Miner's Mountain Express is an upcoming mine train roller coaster at Silver Dollar City in Branson, Missouri, United States. Manufactured by Mack Rides, it is described as a "custom collaboration" between the park and manufacturer. The coaster was announced on August 14, 2026, as part of a $150 million USD investment in the park.
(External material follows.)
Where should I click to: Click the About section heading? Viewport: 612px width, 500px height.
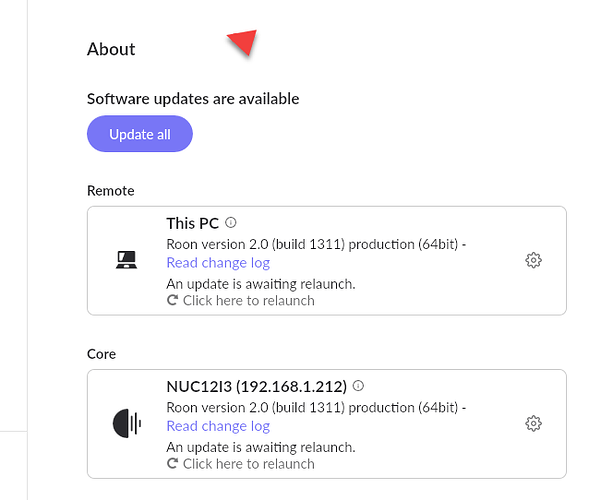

Miner's Mountain Express will be the longest family coaster in the Midwestern United States when it is slated to open in the spring of 2027. The ride will be 3553 ft in length, have a maximum height of 97 ft, and feature 15 airtime moments, the most of any roller coaster in Silver Dollar City.

== History ==
Miner's Mountain Express was initially announced in a press release by Silver Dollar City on August 14, 2026, billing it as "America's Most Legendary Family Coaster". The coaster is part of a larger $150 million USD investment in the park, an investment which also includes a new resort, Silver Dollar City Resort. It will be located in Daredevil Pass, a newly designated area of the park that will also include Wildfire, Powder Keg: A Blast into the Wilderness, and the American Plunge. The ride will replace Thunderation, another mine train coaster set to close in January 2027.

== Ride experience ==
The coaster will be 3553 ft in length and feature two lift hills, the first one 97 ft in height and the second one 69.5 ft tall. The ride's duration will be 3 minutes and 18 seconds. The layout includes 15 airtime moments, the most of any coaster at Silver Dollar City.